Mercado de trigo segue lento e pressiona moinhos
Em Santa Catarina, a oferta de trigo local praticamente se encerrou
Em Santa Catarina, a oferta de trigo local praticamente se encerrou - Foto: Pixabay
O mercado de trigo no Sul do país segue com baixa liquidez, oferta restrita em algumas áreas e pressão sobre as margens da indústria. Segundo a TF Agroeconômica, os negócios permanecem pontuais, enquanto moinhos reduzem o ritmo de moagem e alongam estoques diante da dificuldade de repassar custos às farinhas.
No Rio Grande do Sul, houve negócios para retirada em agosto e pagamento em setembro a R$ 1.300 por tonelada no interior, em média, enquanto o trigo melhorador alcançou R$ 1.350. As referências indicaram até R$ 1.460 por tonelada para trigo de melhor qualidade entregue no moinho e cerca de R$ 1.380 para o produto normal.

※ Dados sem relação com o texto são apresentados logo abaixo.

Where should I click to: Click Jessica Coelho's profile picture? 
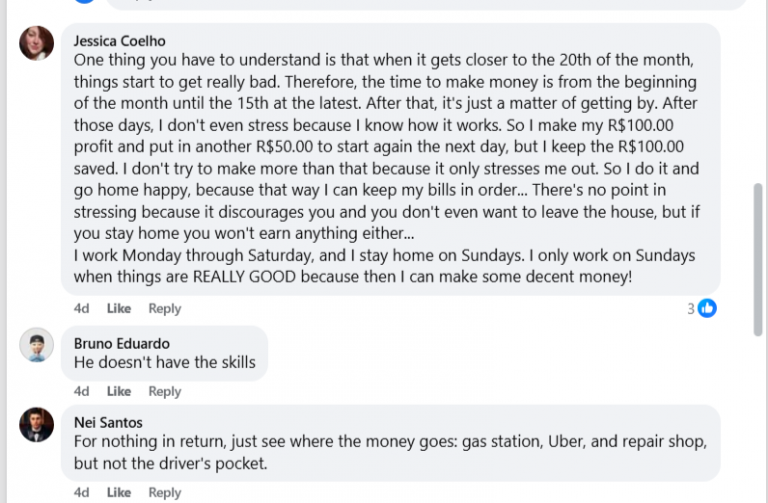[37, 43]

O trigo argentino nacionalizado subiu para US$ 292 por tonelada em Canoas, com alta de 6,2%. Também foram relatados problemas de qualidade no fim dos estoques locais, com níveis elevados de DON. Em Panambi, o preço de balcão recuou para R$ 69 por saca.

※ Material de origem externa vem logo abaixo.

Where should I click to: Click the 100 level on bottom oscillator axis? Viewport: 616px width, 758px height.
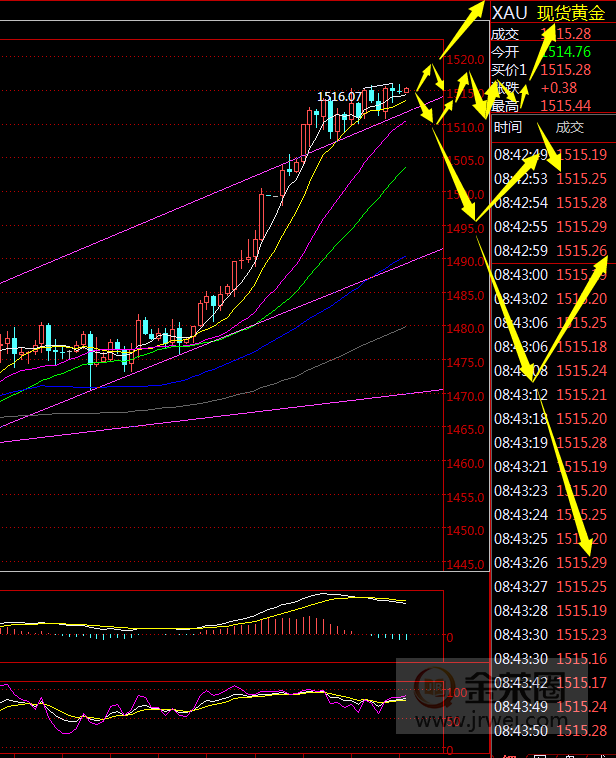[459, 692]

Em Santa Catarina, a oferta de trigo local praticamente se encerrou. O último negócio com produto catarinense ocorreu a R$ 1.350 FOB, mais frete. O trigo gaúcho foi ofertado entre R$ 1.340 e R$ 1.400, além de frete e ICMS, enquanto sobras de sementes foram negociadas a R$ 1.450 CIF moinho. O mercado de farinhas continua travado, mesmo após reajuste de 5%, levando unidades a reduzir a moagem e alongar estoques. No balcão, os preços ficaram estáveis em Rio do Sul, São Miguel do Oeste e Canoinhas, caíram em Chapecó e subiram em Joaçaba e Xanxerê.

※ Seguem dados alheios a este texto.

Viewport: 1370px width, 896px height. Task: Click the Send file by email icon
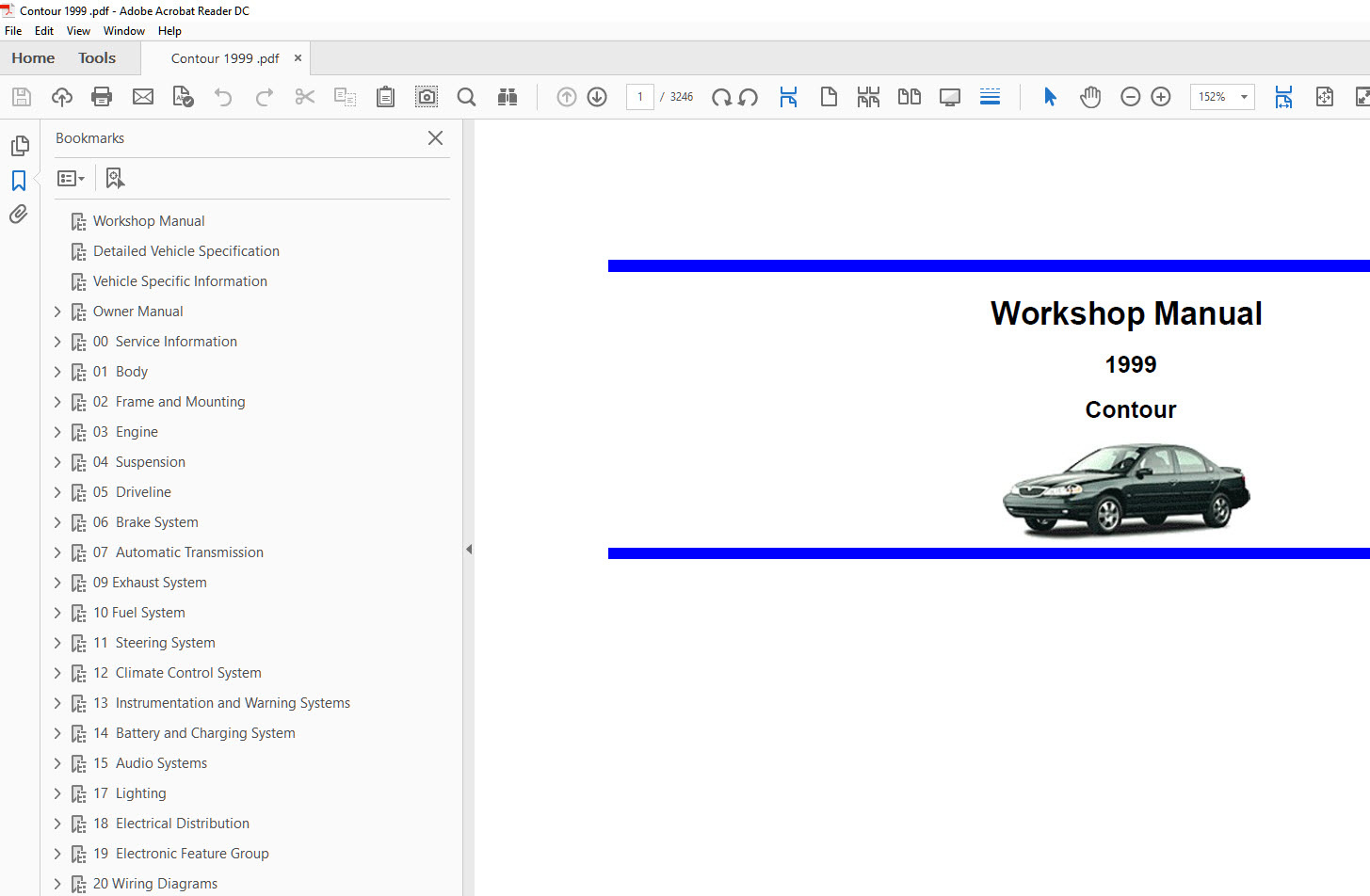(143, 97)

No Paraná, os preços acima de R$ 1.400 por tonelada continuam pressionando as margens. Negócios foram registrados a R$ 1.450 CIF moinho na região de Curitiba. Para a safra nova, as ideias variam de R$ 1.400 a R$ 1.420, mas os vendedores seguem retraídos por receio do El Niño, sem negócios reportados.